Fire Pit Injury - Severe Burn Injuries Caused by Gasoline Thrown Into Fire
Breakstone, White & Gluck, PC
Plaintiff, a 19-year old nursing student from Boston, was a guest at a friend’s parent’s house on Cape Cod on November 27, 2008, the night before Thanksgiving. She and a group of friends were sitting on the deck around a portable fire pit which was burning haltingly. One guest told the host that he would “get something to get the fire going.” The host, knowing that the guest intended to get gasoline or some other accelerant, said, “OK.” A minute or so later the guest returned with a can of gasoline which he then poured directly onto the fire without warning. Plaintiff was completely unaware of his plan to dump the fuel on the fire.
Plaintiff was instantly burned by the flash and her clothes caught fire. She suffered extensive second and third degree burns to the backs of both of her hands, her neck, face and scalp. She was taken by MedFlight to Massachusetts General Hospital where she was in-patient for eighteen days. She underwent split-thickness skin grafting on the burns on her hands. She was discharged to allow her facial and neck burns to begin to heal. She then underwent a series of laser treatments of her facial burns at the Shriners Hospital, but with little effect.
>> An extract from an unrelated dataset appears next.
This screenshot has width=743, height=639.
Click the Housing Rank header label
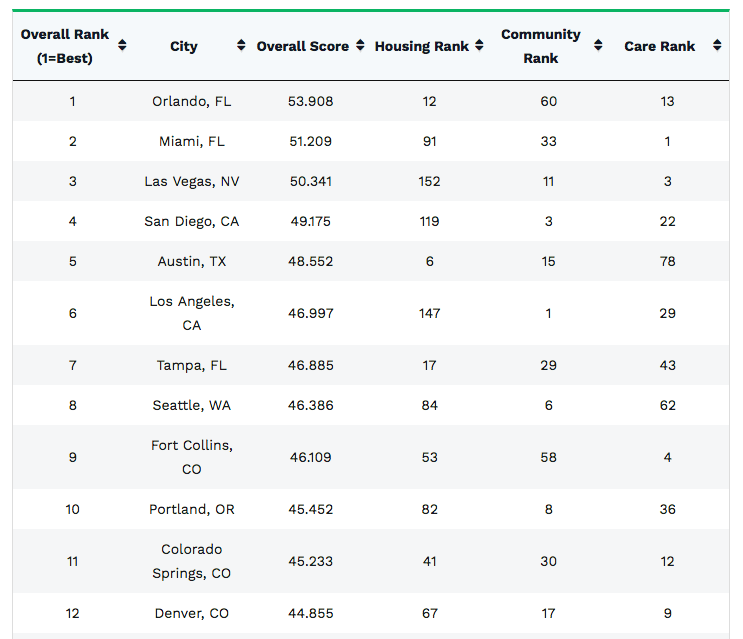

Plaintiff then sought alternative treatment which eventually led her to Dr. Robert Spence, a renowned plastic surgeon in Baltimore. Dr. Spence performed a series of treatments over the course of a year, including the implantation of tissue expanders, scar excisions, skin flap advancements, debriding, and laser treatments. Plaintiff underwent numerous other treatments for scar excisions and revisions in the Boston area as well. She remains with diminished but still significant scarring on her face, shoulder, neck, hands and scalp, and also on the graft donor sites on her thighs.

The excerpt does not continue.